Y en segundo lugar, no debemos jamás cometer el error de creer que nuestros jóvenes solo tienen alicientes para adorar a Dios en el culto público si este se convierte en un concierto o un espectáculo público, en “algo atractivo”, como si carecieran de inteligencia para comprender lo que significa un servicio de adoración o para captar la esencia de la proclamación del Evangelio en su estado más sencillo, más puro. La experiencia nos viene demostrando año tras año de forma tenaz que lo que más valora la juventud de los servicios religiosos, sorprendentemente, es que sean algo serio, solemne incluso, pero por encima de todo, sincero. Más de un muchacho “rockero”, “rapero”, o aficionado al “dubstep”, al “electro” o al “reggaeton” por sus gustos musicales, aunque parezca increíble encuentra una gran belleza en los himnos más tradicionales y en la liturgia más conservadora, pero se le hace insoportable (¡y con razón!) la plática insulsa o trasnochada de quien sube al púlpito sin la debida preparación y se limita a abrir la Biblia y leer pasajes amenizados (¿o amenazados?) con anécdotas, chistes y chascarrillos, solo para decir que nosotros somos muy buenos, pero “los del mundo” están irremisiblemente condenados al infierno eterno, o para infundir miedo venteando textos e imágenes apocalípticos sin ton ni son. Más de un joven cuya indumentaria no casa con los patrones clásicos se muestra crítico y exigente con la manera en que los pastores han de conducirse en el culto, y no son pocos los adolescentes y veinteañeros que no toleran que impartan enseñanza sagrada (escuelas dominicales, talleres, células, estudios bíblicos) supuestas “gentes de bien” que presumen de elevados principios, propios o heredados, pero que en las reuniones administrativas de la Iglesia se muestran en público sin ningún recato como auténticas fieras sanguinarias, o que en cualquier momento y lugar descuartizan vivos a todos los que se ponen al alcance de su lengua.

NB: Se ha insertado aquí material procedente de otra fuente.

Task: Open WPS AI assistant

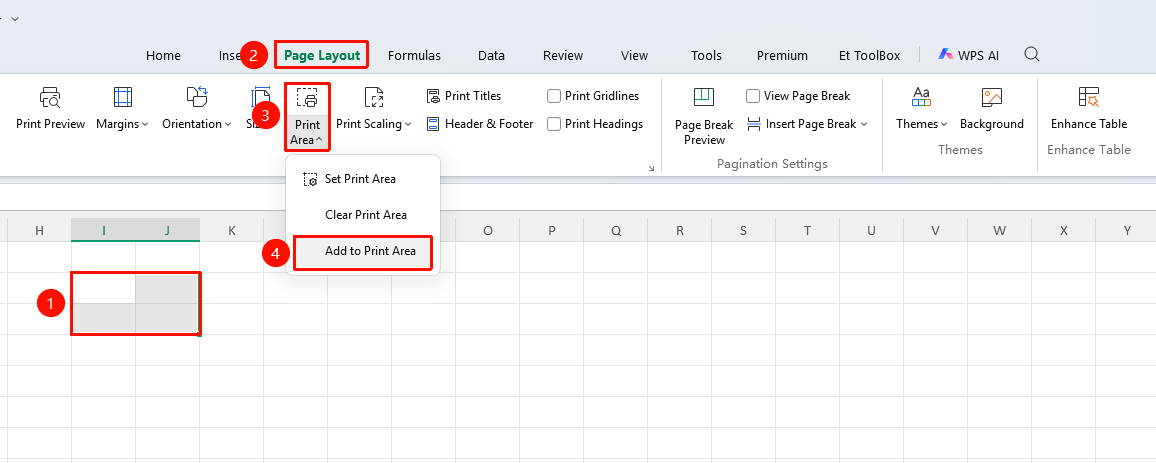Action: [968, 55]
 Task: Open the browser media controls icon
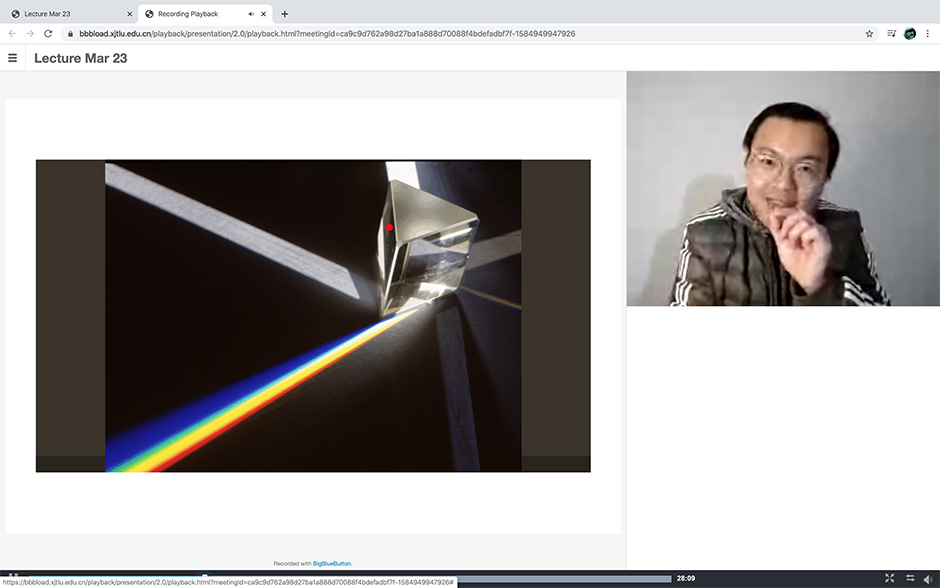click(891, 33)
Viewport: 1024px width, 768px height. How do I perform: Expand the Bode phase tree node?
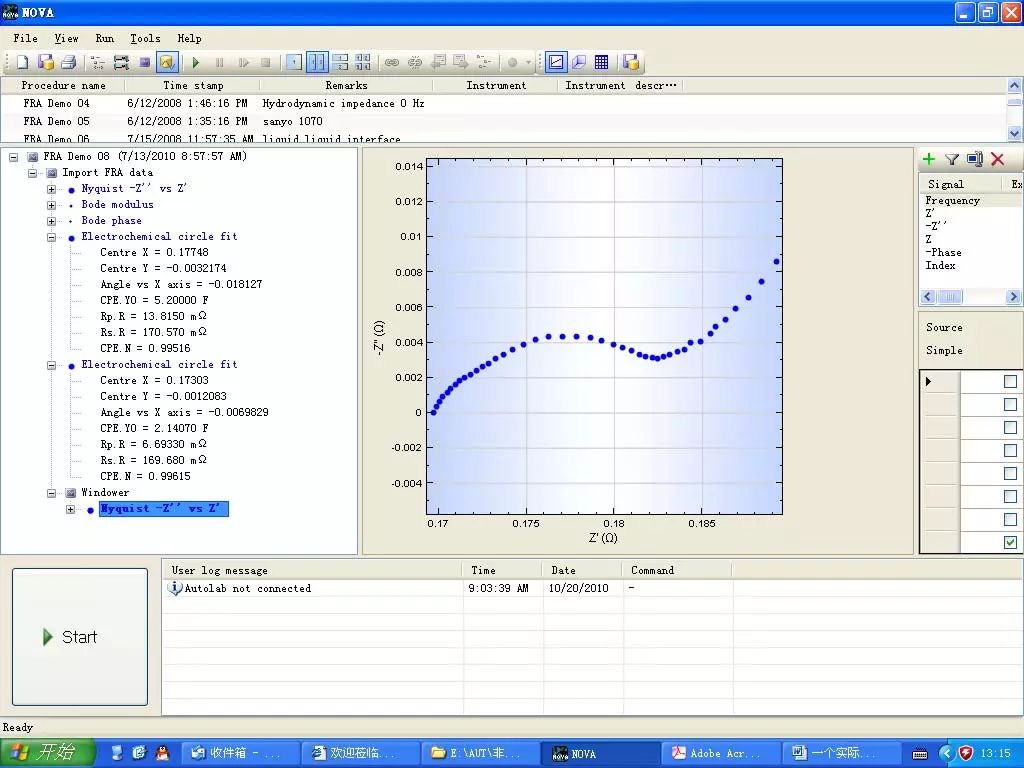(x=52, y=221)
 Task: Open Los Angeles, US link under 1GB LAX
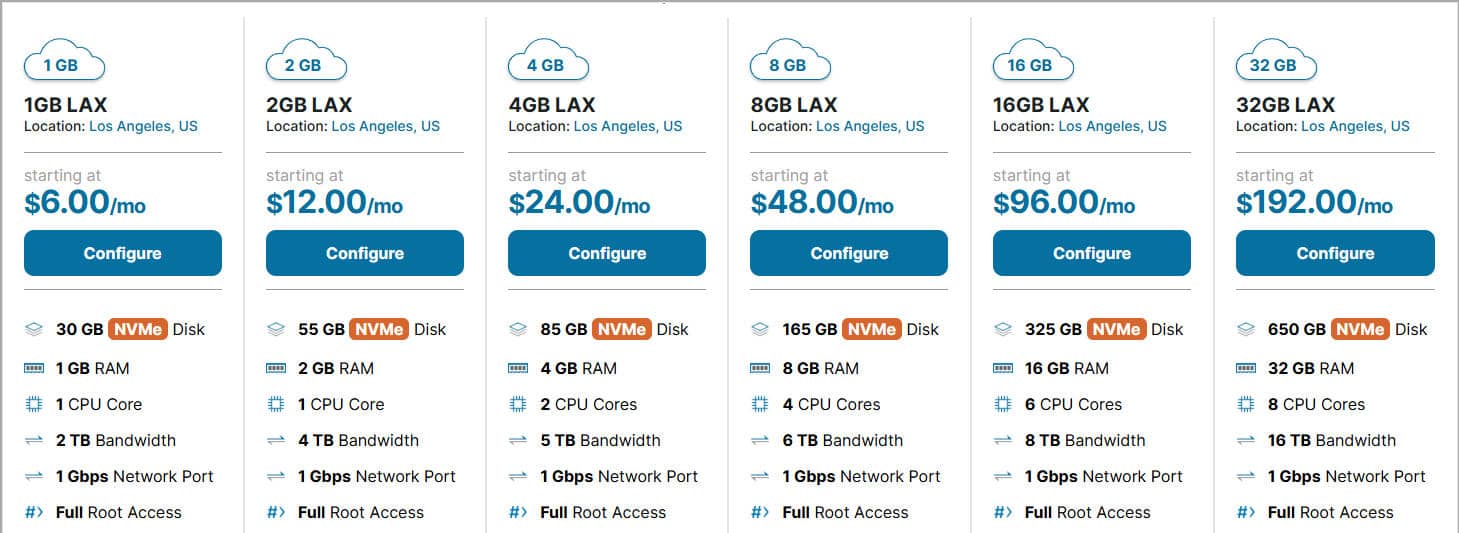143,126
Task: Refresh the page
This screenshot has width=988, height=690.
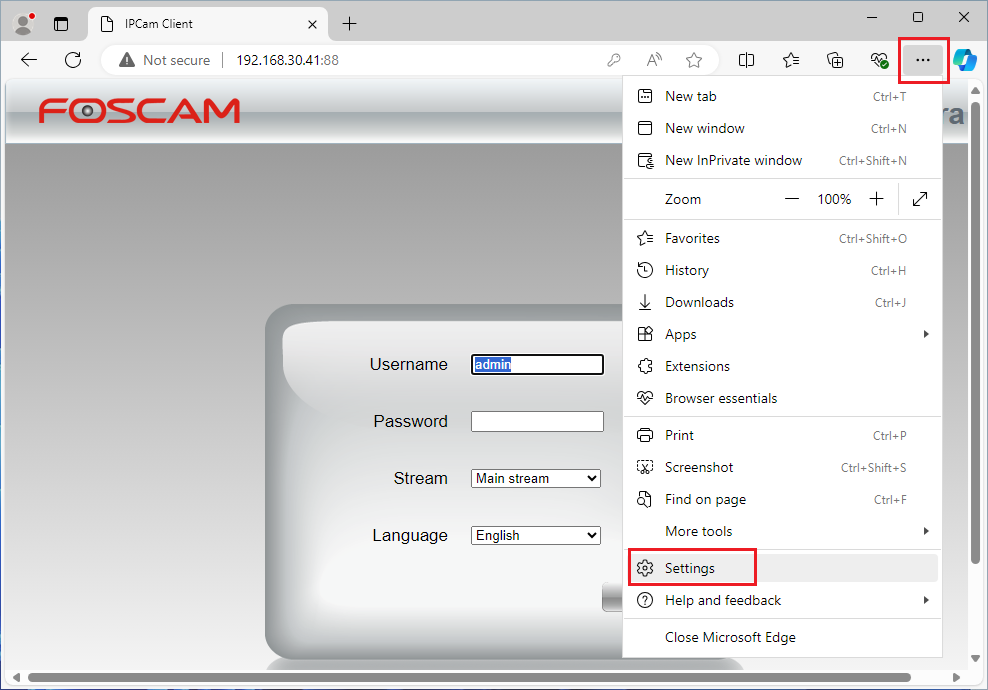Action: tap(73, 60)
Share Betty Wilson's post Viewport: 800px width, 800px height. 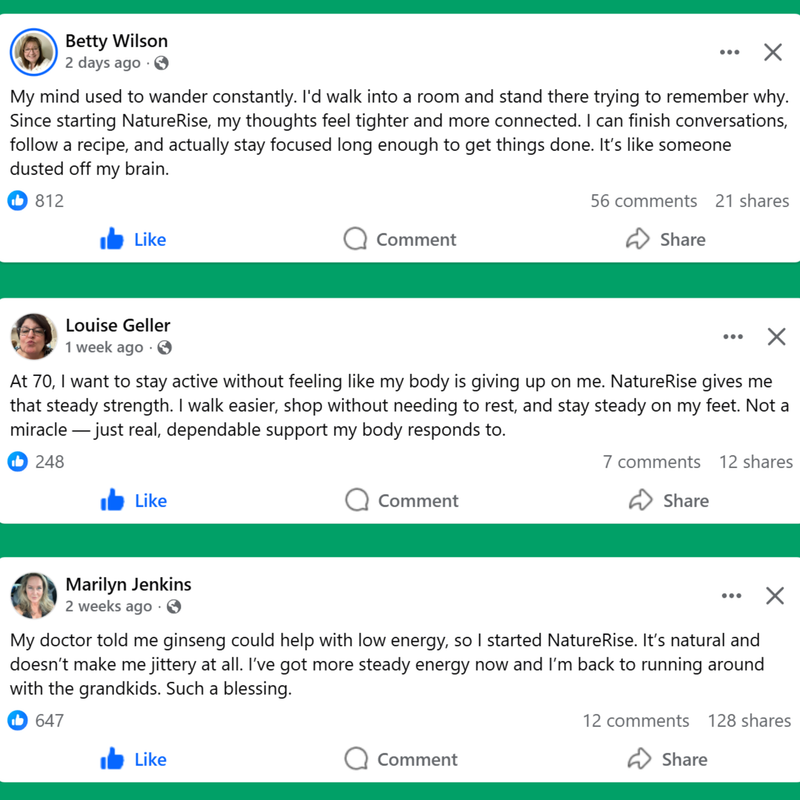point(665,239)
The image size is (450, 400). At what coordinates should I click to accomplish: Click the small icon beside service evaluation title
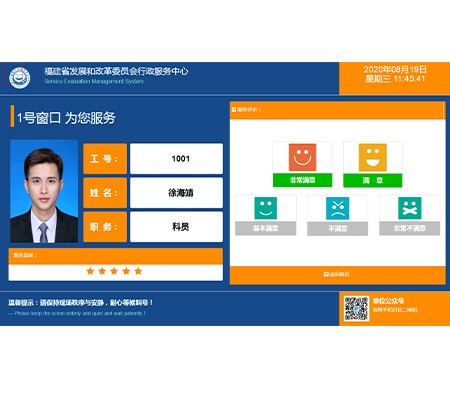tap(234, 109)
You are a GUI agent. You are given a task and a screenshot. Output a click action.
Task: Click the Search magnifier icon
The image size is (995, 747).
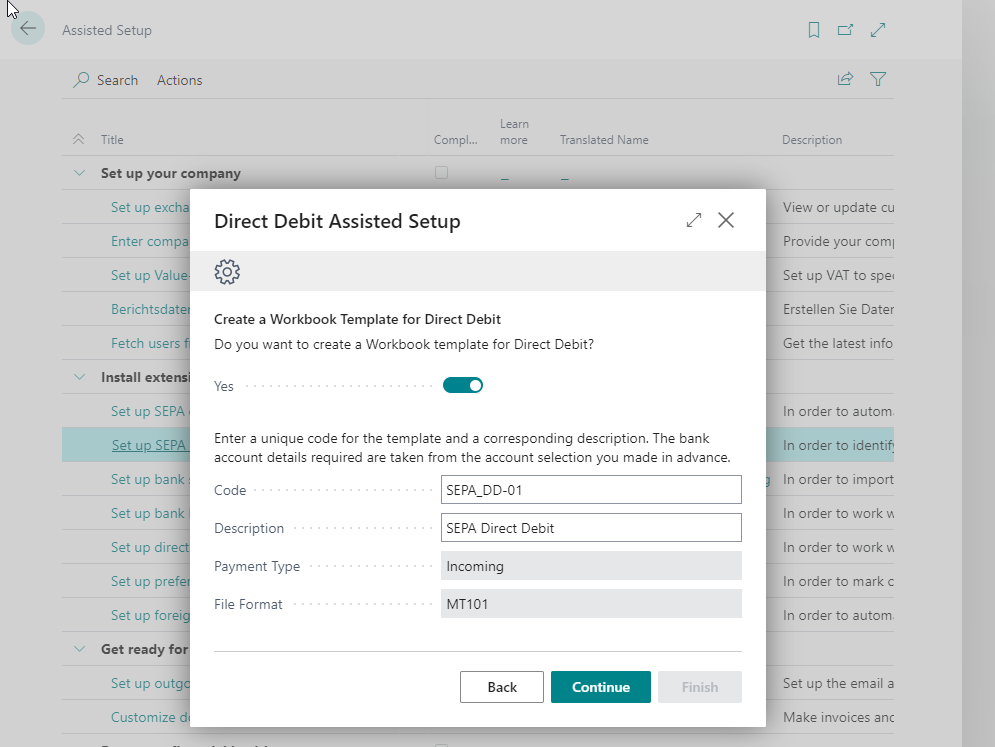pyautogui.click(x=79, y=79)
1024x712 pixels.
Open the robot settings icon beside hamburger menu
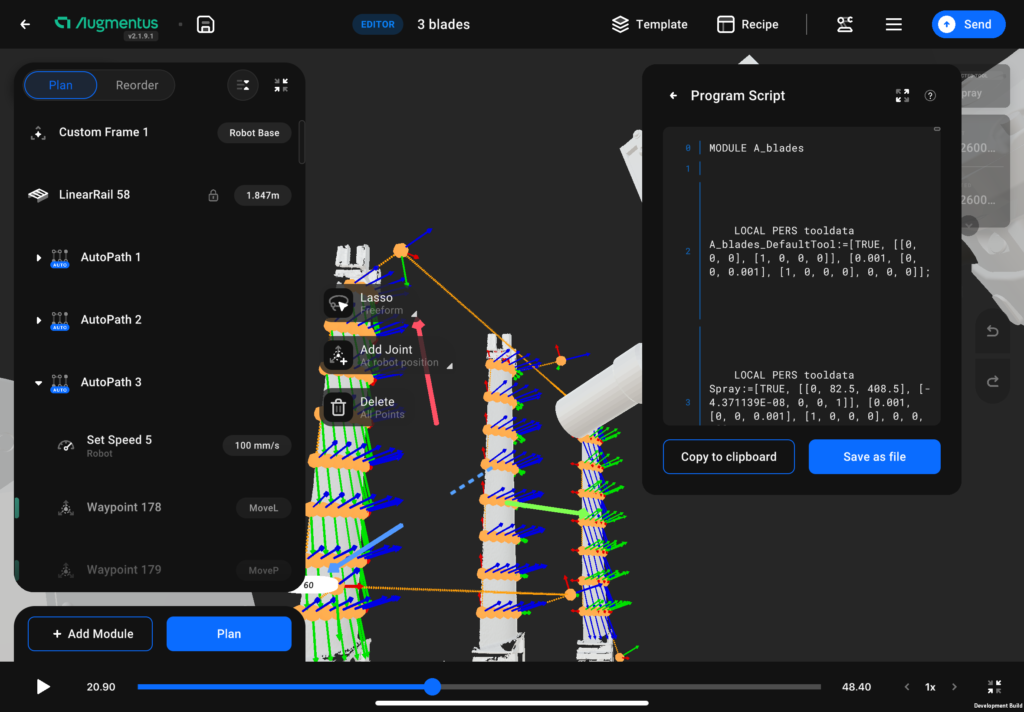[x=845, y=25]
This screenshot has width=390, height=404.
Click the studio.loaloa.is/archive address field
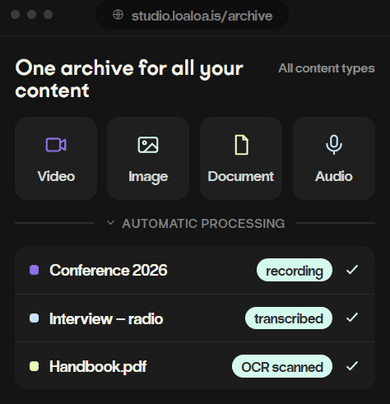(x=192, y=15)
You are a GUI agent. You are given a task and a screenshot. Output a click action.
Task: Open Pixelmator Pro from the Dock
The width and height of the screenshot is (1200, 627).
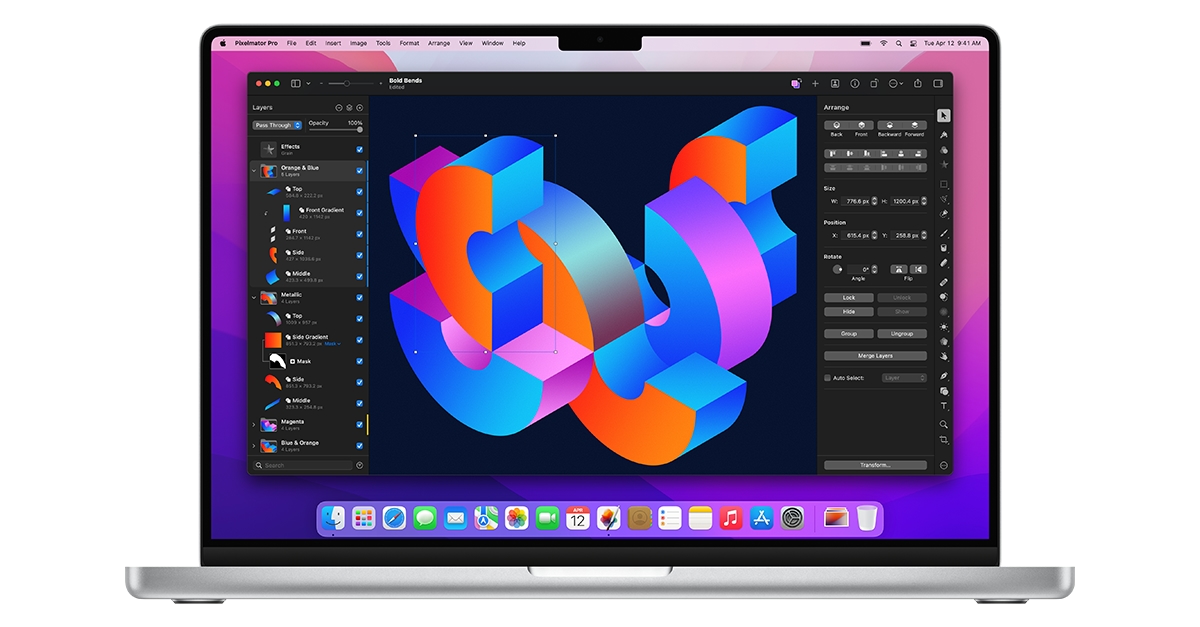608,518
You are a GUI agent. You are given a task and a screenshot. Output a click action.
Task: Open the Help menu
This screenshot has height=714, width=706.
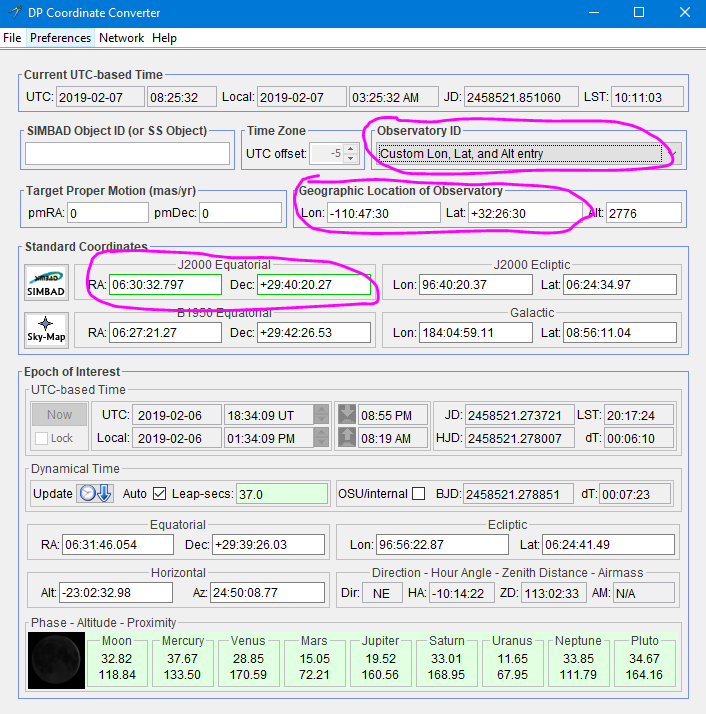tap(164, 38)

No nos equivoquemos. Nuestros jóvenes saben bien lo que significa ser cristiano en la práctica, aunque según la edad o las circunstancias carezcan de la formación suficiente para expresarlo con terminología teológica, o aunque no siempre se muestren de acuerdo con todas las enseñanzas tradicionales de la Iglesia. Nuestra juventud suele intuir con gran tino cuándo el que habla en público es un siervo de Dios que imparte la Palabra de Vida o no pasa de ser un simple charlatán que cumple con un horario o un programa mejor o peor delimitado. No les es fácil casar una enseñanza teórica que han recibido prácticamente desde la cuna y les habla de un Dios de amor que invita a los hombres a creer en Cristo para ser salvos, con una praxis eclesiástica en la que con excesiva frecuencia se ponen demasiados impedimentos y trabas para que algunas personas que realmente lo necesitan se integren en la vida de las congregaciones. No suelen poder aceptar que a cierta gente se la rechace de manera inmisericorde en nombre de unos determinados principios morales (sexuales, por lo general), mientras se cierran deliberadamente los ojos ante otros pecados realmente muy graves y tremendamente perjudiciales, pero de otra índole, o —todo hay que decirlo— cometidos por elementos de cierta influencia en la Iglesia o de archiconocida generosidad en lo referente a las ofrendas.

Por decirlo de forma clara: los jóvenes de nuestras congregaciones, ya sean preadolescentes, adolescentes o se acerquen a la treintena, no son el futuro de la Iglesia, como a veces nos empeñamos en decir repitiendo un tópico que viene ya de lejos. Son el presente, la realidad cotidiana con la que hoy convivimos. Una realidad que no siempre comprendemos cuando pasamos de los cuarenta o los cincuenta años, pero que está ahí, y lo mejor de todo, que nos exige constantemente una toma de postura clara y evangélica (en el más puro sentido del término) ante los problemas y las situaciones que se nos plantean en las congregaciones. Menospreciar a nuestra juventud teniéndola en poco, ignorando lo que dice o piensa, rechazándola o incluso condenándola abiertamente porque no entra con facilidad en ciertos esquemas preconcebidos, es lo más fácil. Pero constituye un gravísimo error.

No es hipotecar el futuro. Qué va. Es peor todavía. Es destruir un presente que Dios nos ha regalado como una bendición.